▶ [Exercise objective]
Tally the lines below that include "will" and give only the total.

▶ [Source material]
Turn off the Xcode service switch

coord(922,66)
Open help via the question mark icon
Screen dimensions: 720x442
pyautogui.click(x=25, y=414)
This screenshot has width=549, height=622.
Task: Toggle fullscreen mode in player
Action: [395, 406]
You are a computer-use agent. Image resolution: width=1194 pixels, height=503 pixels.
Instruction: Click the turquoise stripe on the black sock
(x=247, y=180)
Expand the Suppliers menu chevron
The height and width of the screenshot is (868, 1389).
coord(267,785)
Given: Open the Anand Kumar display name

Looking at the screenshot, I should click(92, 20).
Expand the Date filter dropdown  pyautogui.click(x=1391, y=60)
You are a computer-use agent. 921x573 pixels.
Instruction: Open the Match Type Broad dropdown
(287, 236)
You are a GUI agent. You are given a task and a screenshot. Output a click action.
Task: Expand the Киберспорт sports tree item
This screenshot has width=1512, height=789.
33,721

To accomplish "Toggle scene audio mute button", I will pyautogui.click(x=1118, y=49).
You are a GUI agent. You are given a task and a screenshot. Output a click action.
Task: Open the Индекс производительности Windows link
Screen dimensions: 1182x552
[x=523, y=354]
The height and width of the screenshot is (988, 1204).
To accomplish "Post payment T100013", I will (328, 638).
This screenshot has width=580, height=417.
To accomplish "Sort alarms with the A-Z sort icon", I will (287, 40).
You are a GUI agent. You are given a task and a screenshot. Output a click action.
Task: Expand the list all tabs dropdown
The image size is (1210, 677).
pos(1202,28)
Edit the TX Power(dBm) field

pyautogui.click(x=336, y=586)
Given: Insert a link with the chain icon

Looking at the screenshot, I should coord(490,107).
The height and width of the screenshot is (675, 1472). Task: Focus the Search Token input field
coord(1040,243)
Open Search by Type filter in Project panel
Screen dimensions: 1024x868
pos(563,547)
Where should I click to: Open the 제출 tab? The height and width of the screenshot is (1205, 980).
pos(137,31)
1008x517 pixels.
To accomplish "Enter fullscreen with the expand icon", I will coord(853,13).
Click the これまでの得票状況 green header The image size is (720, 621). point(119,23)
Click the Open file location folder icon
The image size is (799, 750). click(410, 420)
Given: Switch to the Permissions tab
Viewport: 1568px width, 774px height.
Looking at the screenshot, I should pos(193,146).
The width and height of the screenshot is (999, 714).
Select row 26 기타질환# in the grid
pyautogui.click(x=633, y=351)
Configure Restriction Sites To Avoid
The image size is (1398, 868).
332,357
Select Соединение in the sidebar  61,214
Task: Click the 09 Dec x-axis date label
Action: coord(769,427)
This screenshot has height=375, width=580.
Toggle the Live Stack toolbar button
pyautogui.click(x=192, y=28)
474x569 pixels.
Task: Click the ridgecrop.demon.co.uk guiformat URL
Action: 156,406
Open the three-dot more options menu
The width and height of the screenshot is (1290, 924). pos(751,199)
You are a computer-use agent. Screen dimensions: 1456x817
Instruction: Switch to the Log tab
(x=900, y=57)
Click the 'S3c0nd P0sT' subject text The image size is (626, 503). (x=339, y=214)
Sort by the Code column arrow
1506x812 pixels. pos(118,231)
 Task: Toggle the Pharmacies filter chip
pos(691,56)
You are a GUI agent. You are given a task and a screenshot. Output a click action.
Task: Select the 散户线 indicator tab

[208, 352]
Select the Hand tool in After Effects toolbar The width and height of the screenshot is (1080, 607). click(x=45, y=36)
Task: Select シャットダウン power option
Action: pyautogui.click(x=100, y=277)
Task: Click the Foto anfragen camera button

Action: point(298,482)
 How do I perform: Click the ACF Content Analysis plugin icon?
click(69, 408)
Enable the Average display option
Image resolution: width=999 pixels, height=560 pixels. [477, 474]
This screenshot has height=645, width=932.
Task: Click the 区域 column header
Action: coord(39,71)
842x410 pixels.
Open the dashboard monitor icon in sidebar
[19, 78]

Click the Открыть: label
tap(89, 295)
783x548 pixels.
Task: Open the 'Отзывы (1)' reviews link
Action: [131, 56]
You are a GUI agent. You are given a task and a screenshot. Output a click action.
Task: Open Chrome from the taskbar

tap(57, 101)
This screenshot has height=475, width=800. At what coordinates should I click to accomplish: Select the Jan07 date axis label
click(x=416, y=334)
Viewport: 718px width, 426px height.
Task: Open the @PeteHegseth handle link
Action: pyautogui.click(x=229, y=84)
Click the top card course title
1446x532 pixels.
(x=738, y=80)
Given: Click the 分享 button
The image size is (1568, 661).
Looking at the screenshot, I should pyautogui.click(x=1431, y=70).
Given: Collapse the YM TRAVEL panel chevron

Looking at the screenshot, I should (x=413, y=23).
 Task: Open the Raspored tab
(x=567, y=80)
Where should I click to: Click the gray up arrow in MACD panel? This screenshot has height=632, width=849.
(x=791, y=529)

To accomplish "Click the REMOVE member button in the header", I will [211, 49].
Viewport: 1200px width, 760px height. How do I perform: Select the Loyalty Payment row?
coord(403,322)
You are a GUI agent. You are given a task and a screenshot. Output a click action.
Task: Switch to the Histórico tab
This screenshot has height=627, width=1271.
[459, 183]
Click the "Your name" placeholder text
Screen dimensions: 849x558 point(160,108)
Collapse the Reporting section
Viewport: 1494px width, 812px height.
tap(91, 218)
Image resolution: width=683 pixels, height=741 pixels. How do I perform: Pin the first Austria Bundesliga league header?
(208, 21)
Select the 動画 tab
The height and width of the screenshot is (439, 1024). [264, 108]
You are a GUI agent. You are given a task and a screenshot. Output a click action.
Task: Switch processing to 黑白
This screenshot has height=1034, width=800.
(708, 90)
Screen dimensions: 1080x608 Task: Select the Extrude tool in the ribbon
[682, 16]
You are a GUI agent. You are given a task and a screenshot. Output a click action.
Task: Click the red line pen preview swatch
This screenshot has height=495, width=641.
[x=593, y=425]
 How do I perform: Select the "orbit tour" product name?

▶ [Response below]
5